Task details =>
Give the data again exactly as written, without any of its pictures.

*** Exercise input ***

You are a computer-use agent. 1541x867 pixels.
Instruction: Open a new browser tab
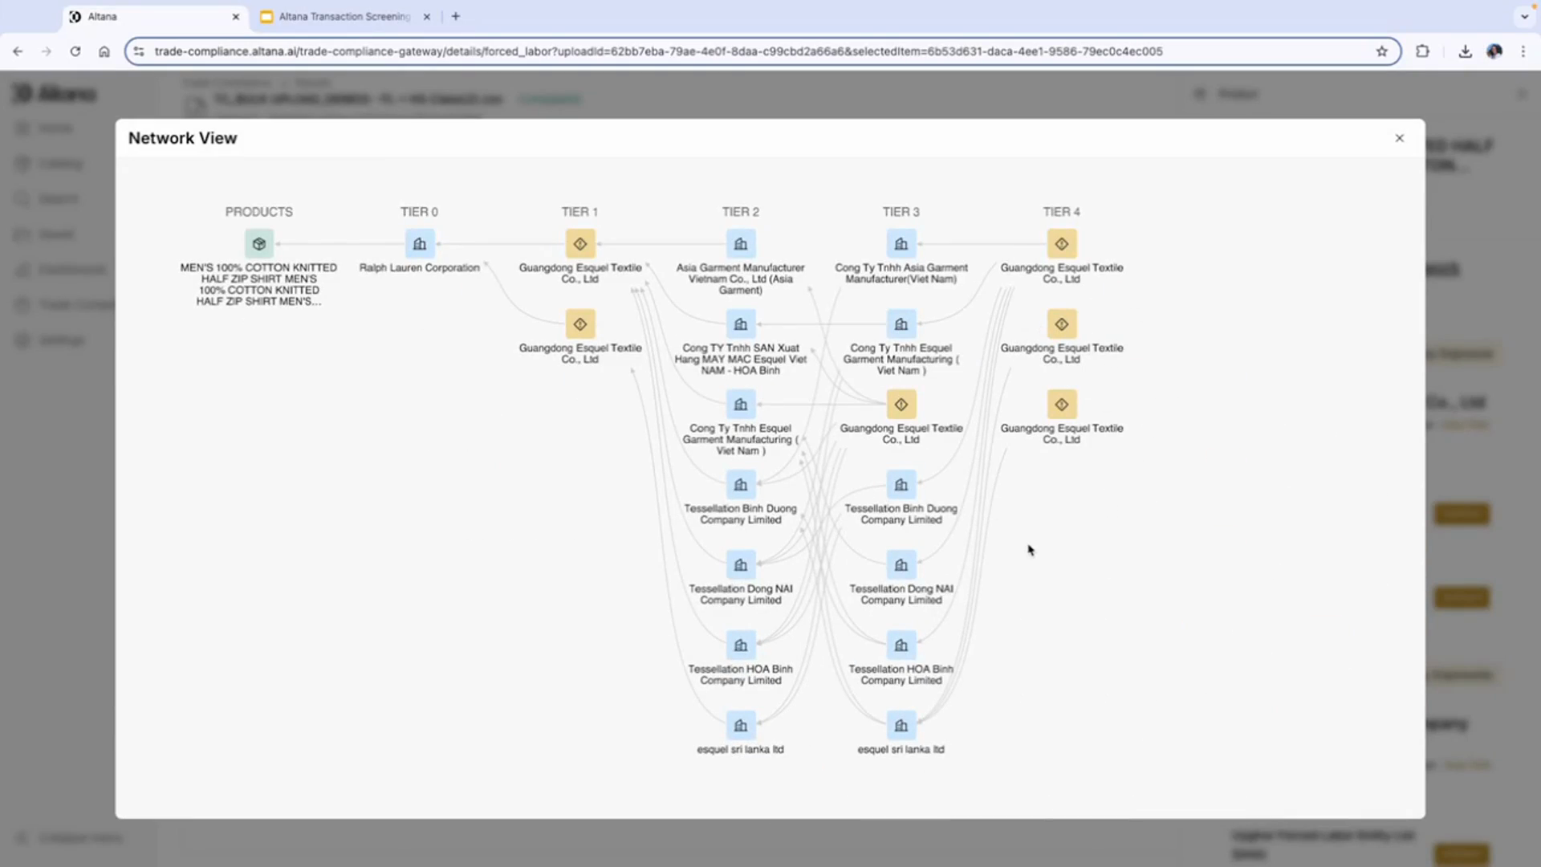[x=456, y=16]
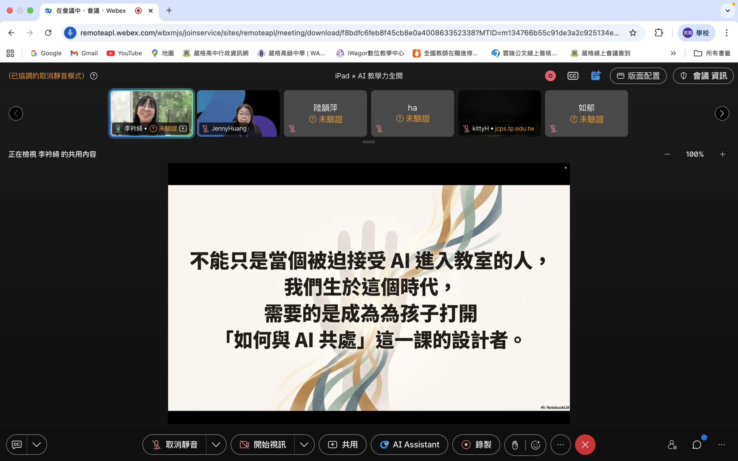Open the chat panel icon

[697, 445]
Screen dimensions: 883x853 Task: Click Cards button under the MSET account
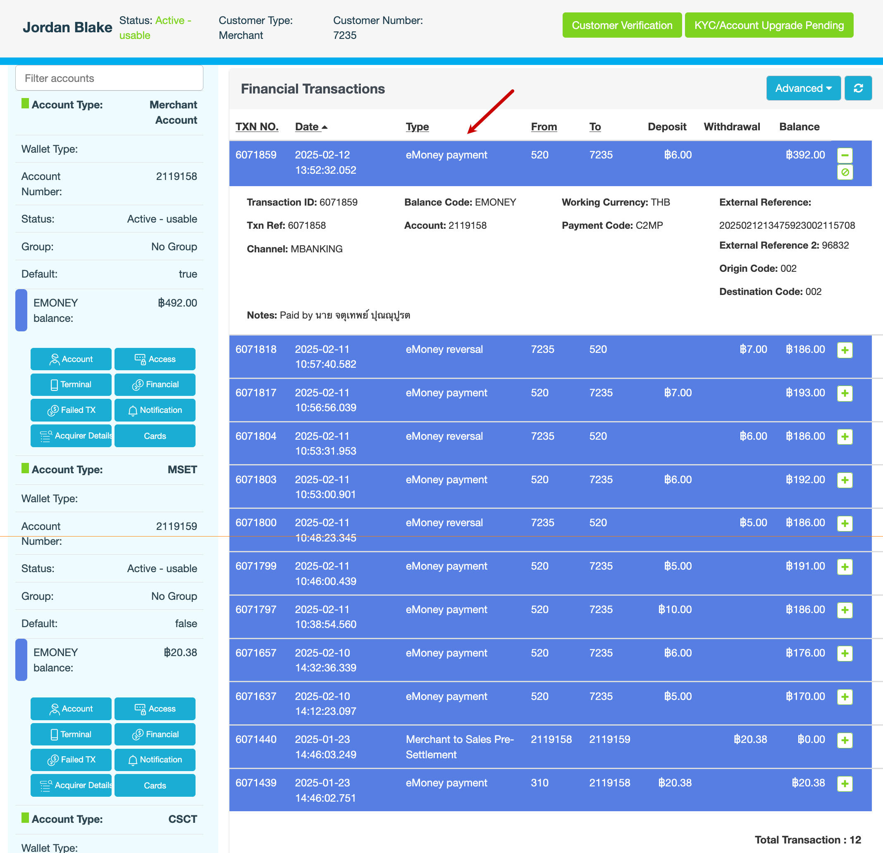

*** End of Exercise input ***

The completed task =>
You are a computer-use agent. 1541x867 pixels.
Instruction: Open a new browser tab
[x=456, y=16]
Open the chat panel icon

[697, 445]
Screen dimensions: 883x853 Task: Click Cards button under the MSET account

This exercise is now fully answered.